# Too Scared to use Iron X



## MarkSmith (Dec 17, 2010)

I have never used Iron X and have never owned any, but it gets such good reviews on here I feel like I am really missing out by not using it.

But it does worry me to use it.

So to put my mind at rest, can someone please answer a few basic questions about it.

What does it do and what parts of the car can it be used on ?

Is it any better for wheels than just an acid based wheel cleaner ?

How easy is it to use ?

What stage in the full routine would you use it ?

Do you have to re-wax the car after each time you use it ?

How much does it use per car, or per set of wheels ( as 500ml is near on £20 I am worried about it costing too much per car to use it )

How often should it be used ?

I am also worried about the fact it turns red - can this not stain the paint, especially on white cars ?

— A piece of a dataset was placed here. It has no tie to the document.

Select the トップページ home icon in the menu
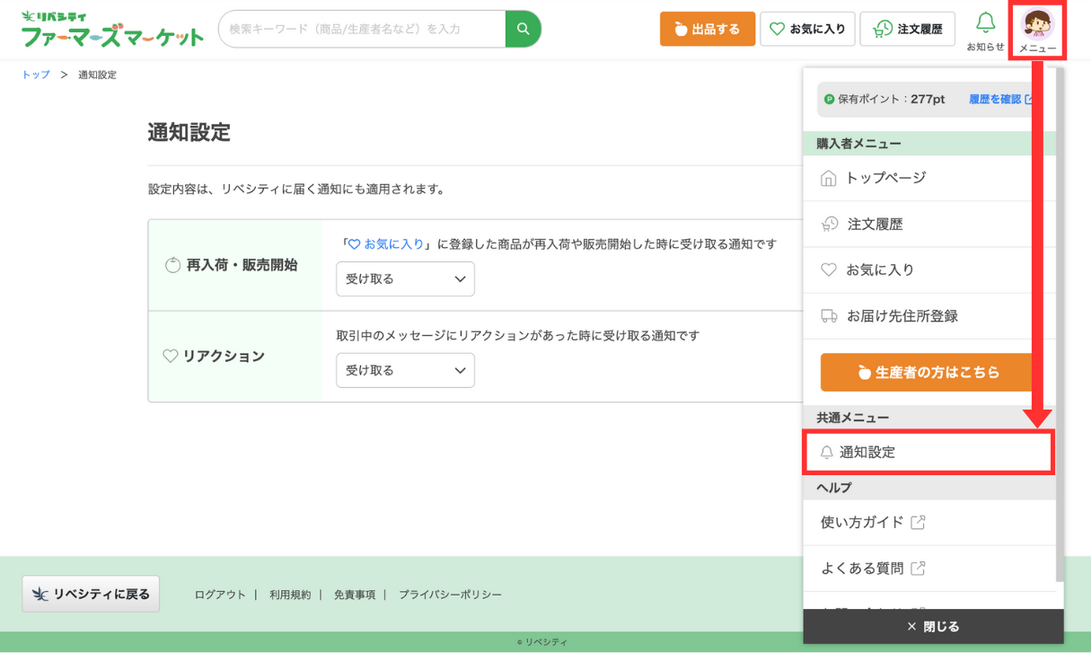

Is there any risks of doing damage to cars with this stuff ?

and finally, what happens to rust - ie, my Dads Honda has a small rust bobble on the arch, which has not yet broken the paint but it has bubbled it up - what will Iron X do to this ? Will it kill the rust and leave a gaping big hole in the bottom of the arch ??

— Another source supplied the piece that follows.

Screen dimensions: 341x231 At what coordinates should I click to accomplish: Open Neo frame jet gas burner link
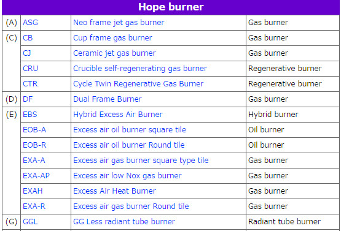point(119,23)
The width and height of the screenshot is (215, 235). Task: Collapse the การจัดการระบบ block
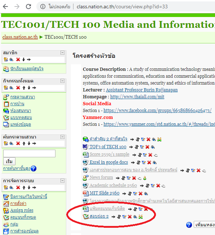click(x=62, y=181)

I also dont understand - if it takes out Iron Contamination from under the paint - that you can not see, whats the point in using it ?

Really appreciate any advice as I feel I should be using it but am too scared to try it !!!


----------



## Leemack (Mar 6, 2009)

Wow

A lot of questions. 

I have used it on a white R8 with absolutley no issues to worry about so "don't worry, be happy"


----------



## AcN (Nov 3, 2010)

The only thing to be scared about is the smell, but since it works great, you can easily live with it.

The only fear you could have is the use of crappy paint by the manufacturer on calipers (anyway, CarPro advise not to spray on calipers  ). Otherwise, go for it, try it, and make your own opinion !


----------



## Goldbug (Sep 23, 2011)

AcN said:


> The only thing to be scared about is the smell,


This...

I sprayed same on my combi boiler,the other day the smell was revolting.I had to open all doors,windows all night.:doublesho

The boiler turned into its natural paint


----------



## Dixondmn (Oct 12, 2007)

remember its not a dedicated brake/wheel cleaner.
it WILL react with exposed iron, which includes unsealed/unpainted brake calipers.
(as demonstrated by someone recently who used it on their new car, and then complained that it had reacted with their calipers.)

That being said, used on wheels its awesome as it seems to remove pretty much everything. I wouldn't use it on broken/bubbled paintwork/wheels though. 
I use it on the car bodywork, and wheels with no issues. the stuff is brilliant.

you will need/want to rewax though after using it


----------



## DMH-01 (Mar 29, 2011)

Few points...

1. Iron-x is acid free and pH balanced so is safer on wheels than an acid wheel based cleaner.
2. Can be used on all car surfaces (paint, wheels, glass).
3. 500ml £20? It's about £9.95 for 500ml with spray head and around £18 for a 1L refill.
4. Won't stain a white car.

Basically if it wasn't safe all these people wouldn't use it


----------



## Modmedia (Jul 25, 2008)

I am going to have to try this stuff, it's bound to bring a lot of stuff off a 10-year DC5.

---
I am here: http://maps.google.com/maps?ll=54.865633,-6.275710


----------



## turboyamaha (Nov 18, 2010)

Well worth a go!!


----------



## ITHAQVA (Feb 20, 2011)

I use it on my White Racing Tank, well worth it no worries, DO IT!!!!!! :thumb:

Great product, amazing results! :thumb:


----------



## Ronnie (Nov 15, 2006)

if used sensibally it is grand. keep away from blended panel, smart repairs, acrylic paint or unpainted calipers and you will be grand. brilliant stuff and there are also alternatives coming onto the market that you could also look at.


----------



## Cquartz (Jan 31, 2009)

Hi
you can look here for more FAQ's : http://www.detailingworld.co.uk/forum/showthread.php?t=230547&highlight=ironx+facts
most of your questions the guys above me answered you.
ironx is safe to use on any surface!,
its the most powerful, fastest,safest! thorough iron removing agent in the market. and now cost effective as well.
the only small issue, it should be avoided use on poor painted calipers , even new cars!, since most cheap cost cars use low quality acrylic paint on these.
any more questions you are welcome to ask.


----------



## -Raven- (Aug 26, 2010)

I finally jumped on the Iron-x band wagon, this product works well! Use as directed, leaves no stains or marks, and use in well ventilated area lol!


----------



## alxg (May 3, 2009)

The one point nobody has addressed for the OP is that IronX will dissolve the iron particles that have lodged themselves in the paintwork, not beneath it.
Just as claying removes bonded contaminants, IX will go another step further (after claying) and ensure your paint surface is deep cleaned. For the purposes of polishing it is always better to start with as clean a surface as possible, so the end result is as good as can be.

Feel the fear and do it anyway :thumb:


----------